(PROVIDED RECORDS)
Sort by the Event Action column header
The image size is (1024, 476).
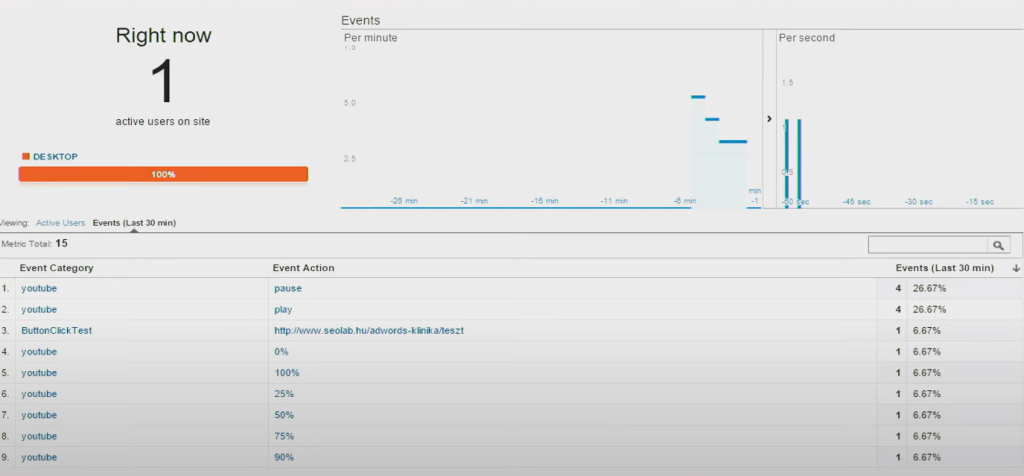[304, 268]
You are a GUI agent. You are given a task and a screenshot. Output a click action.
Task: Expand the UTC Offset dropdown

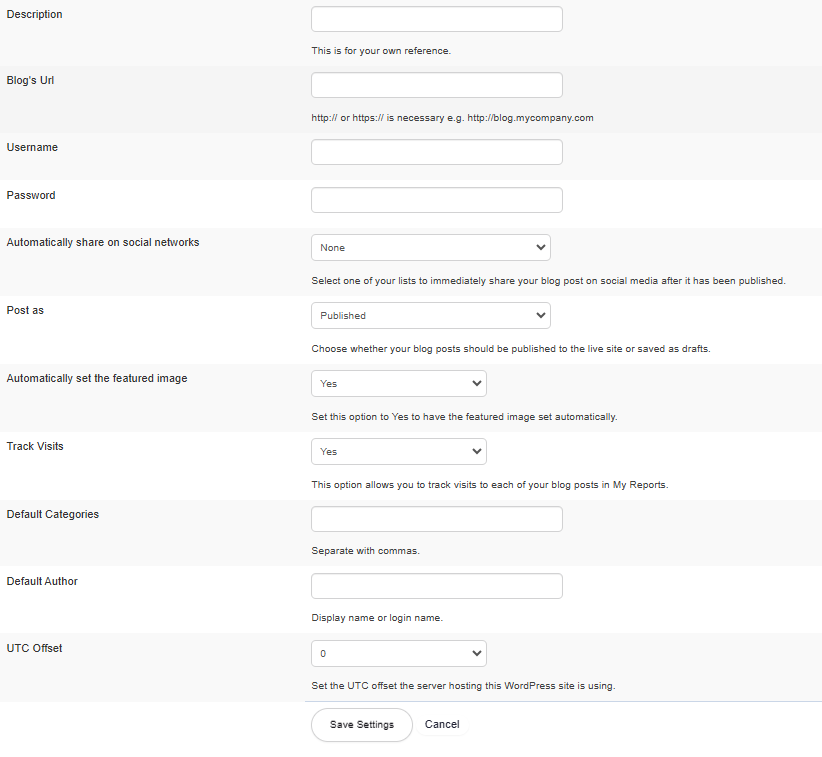tap(399, 654)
(End PROVIDED RECORDS)
▶ _EXERCISE BRIEF_: Nothing but the text is wanted: repeat the data above exactly, without its images.

▶ _FINAL ANSWER_:
Sort by the Event Action column header
The image size is (1024, 476).
[304, 268]
You are a GUI agent. You are given a task and a screenshot. Output a click action.
Task: Expand the UTC Offset dropdown

tap(399, 654)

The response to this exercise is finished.